Los nombres de las dos mujeres y la explicación de ese trato, por supuesto, remiten enseguida al mito clásico de Démeter, hermana de Zeus y diosa de la agricultura, cuya hija Perséfone (también llamada Coré), habida con el mismo Zeus, fue raptada por Hades, que se la llevó a su hogar en el inframundo. El desconsuelo de la diosa tuvo como consecuencia que las cosechas dejaran de florecer, de tal modo que el dios padre acabó interviniendo para obligar la devolución a su infernal hermano. Este, sin embargo, antes de irse Perséfone, la engañó para que comiera seis semillas de granada, lo cual la ató a su nuevo hogar, de tal modo que la muchacha debió dividir su tiempo, pasando los meses del invierno en el mundo de los muertos y el resto con su madre. Este mito didáctico servía para explicar el ciclo anual de la agricultura. A la vez, justificaba los famosos misterios de Eleusis.
Conociendo el interés del escritor por los mitos, Un viaje de invierno no extraña que en primera instancia parezca ser una versión de la antedicha historia. Y en efecto, podría señalarse que en parte lo es, porque esa celebración (que se produce significativamente con la primavera, en la tercera semana de marzo) puede ser considerada (me resisto a utilizar el fácil término interpretada) un correlato o un equivalente de los misterios eleusinos. En otro artículo he razonado el contenido mistérico de la literatura de Juan Benet, en el doble sentido de la palabra: por la sensación enigmática que desprende su lectura y por la instintiva consciencia de que la obra del autor se presenta ante el lector como una iniciación. No en vano él escribió reflexiones del tenor de que «la literatura debe arrancar al público de su costumbre». No en vano Javier Marías, el escritor más próximo al autor, del que fue buen amigo, ha declarado con acierto que la sugestión que despiertan las obras de Benet no está en saber qué está pasando o qué va pasar, sino en ese mero paso.
El eje de la narración que propone Un viaje de invierno se sitúa siempre en torno a esa fiesta, sus preparativos, sus posibles invitados, su desarrollo y su conclusión.
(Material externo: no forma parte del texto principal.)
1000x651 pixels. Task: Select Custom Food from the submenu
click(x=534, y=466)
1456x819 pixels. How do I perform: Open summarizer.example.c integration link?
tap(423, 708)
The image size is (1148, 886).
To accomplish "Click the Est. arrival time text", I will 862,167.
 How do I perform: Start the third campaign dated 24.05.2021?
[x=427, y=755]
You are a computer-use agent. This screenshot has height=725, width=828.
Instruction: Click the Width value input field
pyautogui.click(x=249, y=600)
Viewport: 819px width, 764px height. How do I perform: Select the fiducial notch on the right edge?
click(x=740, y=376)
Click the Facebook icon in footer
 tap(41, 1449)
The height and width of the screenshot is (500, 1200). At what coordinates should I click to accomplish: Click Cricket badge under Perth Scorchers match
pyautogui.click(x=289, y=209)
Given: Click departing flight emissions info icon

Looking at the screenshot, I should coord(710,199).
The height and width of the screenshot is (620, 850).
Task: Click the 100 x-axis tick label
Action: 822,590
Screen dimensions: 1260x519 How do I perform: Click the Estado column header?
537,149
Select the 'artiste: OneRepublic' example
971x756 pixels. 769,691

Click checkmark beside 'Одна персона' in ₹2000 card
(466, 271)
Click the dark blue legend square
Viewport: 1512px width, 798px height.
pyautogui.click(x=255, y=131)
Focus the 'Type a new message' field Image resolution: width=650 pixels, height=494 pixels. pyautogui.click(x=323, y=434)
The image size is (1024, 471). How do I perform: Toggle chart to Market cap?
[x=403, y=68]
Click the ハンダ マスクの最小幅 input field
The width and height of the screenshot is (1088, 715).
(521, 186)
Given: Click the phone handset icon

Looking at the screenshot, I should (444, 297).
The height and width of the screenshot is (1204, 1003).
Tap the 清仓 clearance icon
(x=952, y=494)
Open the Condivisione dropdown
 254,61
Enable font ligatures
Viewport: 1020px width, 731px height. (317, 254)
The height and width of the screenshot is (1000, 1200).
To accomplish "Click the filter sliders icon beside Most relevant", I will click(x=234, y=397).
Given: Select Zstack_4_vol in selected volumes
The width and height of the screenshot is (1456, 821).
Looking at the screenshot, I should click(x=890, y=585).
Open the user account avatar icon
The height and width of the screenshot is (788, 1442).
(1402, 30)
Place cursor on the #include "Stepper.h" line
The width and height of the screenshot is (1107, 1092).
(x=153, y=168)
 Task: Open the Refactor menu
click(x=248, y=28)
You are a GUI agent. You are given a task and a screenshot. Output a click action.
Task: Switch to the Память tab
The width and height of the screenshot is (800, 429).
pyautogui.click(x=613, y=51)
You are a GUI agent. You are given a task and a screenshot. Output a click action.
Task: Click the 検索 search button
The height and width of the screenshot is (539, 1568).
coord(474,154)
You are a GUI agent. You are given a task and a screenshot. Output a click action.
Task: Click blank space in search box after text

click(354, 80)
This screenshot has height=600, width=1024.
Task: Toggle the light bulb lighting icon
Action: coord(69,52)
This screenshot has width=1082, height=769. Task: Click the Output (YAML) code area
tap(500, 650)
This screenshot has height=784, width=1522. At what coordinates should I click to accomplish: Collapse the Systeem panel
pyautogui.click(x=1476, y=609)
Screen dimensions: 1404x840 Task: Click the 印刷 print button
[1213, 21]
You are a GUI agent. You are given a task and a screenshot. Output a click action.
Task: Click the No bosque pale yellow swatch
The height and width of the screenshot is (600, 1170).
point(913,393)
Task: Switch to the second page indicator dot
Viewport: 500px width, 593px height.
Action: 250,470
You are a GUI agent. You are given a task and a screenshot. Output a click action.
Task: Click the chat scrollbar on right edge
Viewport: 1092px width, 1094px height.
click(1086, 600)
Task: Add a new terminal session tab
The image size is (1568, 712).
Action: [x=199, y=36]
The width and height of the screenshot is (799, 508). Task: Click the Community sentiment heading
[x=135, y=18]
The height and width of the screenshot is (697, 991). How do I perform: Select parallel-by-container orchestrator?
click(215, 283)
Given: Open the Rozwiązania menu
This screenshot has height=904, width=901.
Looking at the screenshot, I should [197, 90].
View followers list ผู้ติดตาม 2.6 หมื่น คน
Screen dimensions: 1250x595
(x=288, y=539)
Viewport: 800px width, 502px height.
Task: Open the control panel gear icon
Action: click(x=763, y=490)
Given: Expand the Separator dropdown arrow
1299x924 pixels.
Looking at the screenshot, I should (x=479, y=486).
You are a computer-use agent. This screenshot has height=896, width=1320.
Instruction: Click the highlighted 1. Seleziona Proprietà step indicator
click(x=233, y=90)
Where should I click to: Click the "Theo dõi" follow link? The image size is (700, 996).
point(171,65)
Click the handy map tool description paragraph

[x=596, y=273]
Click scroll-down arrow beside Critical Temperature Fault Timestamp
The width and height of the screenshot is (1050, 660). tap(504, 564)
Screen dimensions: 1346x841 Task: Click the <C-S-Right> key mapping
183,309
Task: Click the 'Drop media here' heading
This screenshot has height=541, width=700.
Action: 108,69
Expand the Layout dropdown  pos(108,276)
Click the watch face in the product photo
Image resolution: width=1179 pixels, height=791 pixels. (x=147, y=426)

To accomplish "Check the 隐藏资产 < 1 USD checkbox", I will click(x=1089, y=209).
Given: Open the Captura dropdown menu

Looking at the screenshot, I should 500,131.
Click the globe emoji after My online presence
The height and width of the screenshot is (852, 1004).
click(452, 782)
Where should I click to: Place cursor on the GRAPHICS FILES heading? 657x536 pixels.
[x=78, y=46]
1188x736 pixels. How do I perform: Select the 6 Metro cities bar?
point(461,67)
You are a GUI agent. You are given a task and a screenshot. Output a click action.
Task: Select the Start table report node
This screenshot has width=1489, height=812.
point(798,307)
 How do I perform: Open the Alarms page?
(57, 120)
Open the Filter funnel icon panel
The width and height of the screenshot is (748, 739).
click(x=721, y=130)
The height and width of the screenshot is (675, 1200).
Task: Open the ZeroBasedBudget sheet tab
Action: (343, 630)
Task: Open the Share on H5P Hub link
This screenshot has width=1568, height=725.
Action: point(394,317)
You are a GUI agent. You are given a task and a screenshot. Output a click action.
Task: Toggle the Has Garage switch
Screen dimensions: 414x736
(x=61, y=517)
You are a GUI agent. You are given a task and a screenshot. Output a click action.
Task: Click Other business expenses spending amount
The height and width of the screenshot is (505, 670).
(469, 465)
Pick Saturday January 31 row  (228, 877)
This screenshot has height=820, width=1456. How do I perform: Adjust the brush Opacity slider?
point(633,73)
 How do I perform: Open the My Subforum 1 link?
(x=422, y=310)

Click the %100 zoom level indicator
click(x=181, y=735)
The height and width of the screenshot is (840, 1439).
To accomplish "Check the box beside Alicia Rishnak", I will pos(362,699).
Esa ocasión no tarda en investirse de una pluralidad de significados: tal vez su intención no sea tanto dar la bienvenida a Coré como reproducir la primera celebración habida en la casa, la de la boda, en cuya celebración un Intruso (Benet lo escribe siempre con mayúsculas), tal vez enviado por la familia del esposo, entró sin ser invitado y consiguió llevárselo con él. Por ello, es posible que la fiesta tenga por objeto cerrar el círculo y atraer de nuevo a Amat al lugar del que se marchó. Sin embargo, poco a poco el escritor va conculcando incluso esas certezas iniciales.
Por ejemplo, los enigmas en torno a la hija se acumulan de tal modo —el primero, su falta de comparecencia en persona— que enseguida el lector se pregunta si está ella realmente en la casa cuando se celebra la fiesta. Es más, en la parte final de la novela, el autor parece confirmar que es una mera invención de Demetria al escribir que Coré está «separada de ella seis meses al año por decisión de un juez que nunca falló el caso» o que ella «es más hija de la fantasía que de la carne» (págs. 150-151). En cuanto a la misma fiesta, pronto se atenúa su misma condición: parece que consiste sencillamente en estar en la casa, sin agasajo ni comida, todo lo más bebida (champán al menos) y frutos secos. En cuanto a los invitados, los datos se van suministrando de modo desconcertante: se señala que la invitación no es concreta, o directa, sino que aquellos acuden a un llamado que parece propio de la costumbre o del instinto; que portan un disfraz; que debe entenderse que ese acto tiene «un algo o un mucho de clandestino»… En el final, incluso, la teoría más firme parece convertirlos en un baile de espectros, en un conjunto de sombras que acude a una especie de conjuro, que serían las invitaciones enviadas por Demetria que ya se aluden en la primera frase de la novela pero que tal vez en realidad no llegan nunca a sus destinatarios.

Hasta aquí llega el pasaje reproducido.